• [Do this]
Continue the news piece on Deerfield's dry cleaners and the CD One Price plan, starting after its last sentence.

• [Passage given]
/---

Susie Riu, whose mother operates Deerfield Cleaners, told her family’s American success story. Her mother emigrated from South Korea, went to work for what was then Shim’s Cleaners in Deerfield, and eventually bought the business changing the name. She fears for the future.

“Everywhere I go (in Deerfield) people know me because of my mother,” Riu said. “When she started off there were two dry cleaners and now there are eight. Because of the economy (and CD One Price) there will be some empty spaces.”

Trustee Alan Farkas made it clear he is satisfied with the service he gets from the dry cleaner he patronizes and has no plans to change. “I will stay with the people who provide the service I need,” he said.

Some of the existing cleaners wanted to assure the Board they were as environmentally friendly as CD One Price claims it will be. “We are green,” Osterman Cleaners Angela Kim said. “We exceed all state regulations. We study and test for the greenest way to clean.”

\---

• [Supplied information]
/---

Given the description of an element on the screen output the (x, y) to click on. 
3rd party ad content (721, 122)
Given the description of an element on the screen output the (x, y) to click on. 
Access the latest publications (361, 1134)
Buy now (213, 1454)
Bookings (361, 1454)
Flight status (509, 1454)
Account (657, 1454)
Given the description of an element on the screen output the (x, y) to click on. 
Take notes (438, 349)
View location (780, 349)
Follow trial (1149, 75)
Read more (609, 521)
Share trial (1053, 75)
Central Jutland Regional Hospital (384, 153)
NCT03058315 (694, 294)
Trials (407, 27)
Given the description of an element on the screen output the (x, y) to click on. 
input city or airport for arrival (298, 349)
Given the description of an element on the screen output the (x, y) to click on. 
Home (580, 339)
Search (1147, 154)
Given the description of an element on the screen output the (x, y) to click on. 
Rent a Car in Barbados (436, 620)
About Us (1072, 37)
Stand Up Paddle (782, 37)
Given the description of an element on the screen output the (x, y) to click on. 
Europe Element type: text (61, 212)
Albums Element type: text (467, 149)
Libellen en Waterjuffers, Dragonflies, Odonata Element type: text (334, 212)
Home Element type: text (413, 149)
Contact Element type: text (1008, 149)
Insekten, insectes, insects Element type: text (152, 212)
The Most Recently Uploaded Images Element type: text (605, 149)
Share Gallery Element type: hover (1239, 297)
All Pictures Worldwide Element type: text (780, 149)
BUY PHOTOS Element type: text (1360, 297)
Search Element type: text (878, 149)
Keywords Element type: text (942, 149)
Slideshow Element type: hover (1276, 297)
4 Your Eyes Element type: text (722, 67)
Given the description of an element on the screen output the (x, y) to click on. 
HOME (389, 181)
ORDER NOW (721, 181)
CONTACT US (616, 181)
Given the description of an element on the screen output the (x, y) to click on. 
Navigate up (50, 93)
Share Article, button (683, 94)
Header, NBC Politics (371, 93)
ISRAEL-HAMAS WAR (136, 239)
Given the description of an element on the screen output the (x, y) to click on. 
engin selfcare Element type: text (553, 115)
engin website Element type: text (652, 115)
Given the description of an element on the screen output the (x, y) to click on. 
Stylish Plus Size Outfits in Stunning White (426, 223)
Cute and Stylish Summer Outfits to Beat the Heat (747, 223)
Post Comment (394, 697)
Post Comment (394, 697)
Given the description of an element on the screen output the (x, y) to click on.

\---

• [Written answer]
There was also disagreement on what research has shown happens in a community when a low price cleaner moves in. “In other towns where CD (One Price) comes in other places close,” Steve Saks, an attorney for some of the existing cleaners, said.

Saks likened CD One Price to Walmart in its effect on existing smaller cleaners when it arrives in a community.

Mayor Harriet Rosenthal does not see it that way. “We have done research,” she said. “When a one price cleaner has come in the moms and pops have not gone out of business.”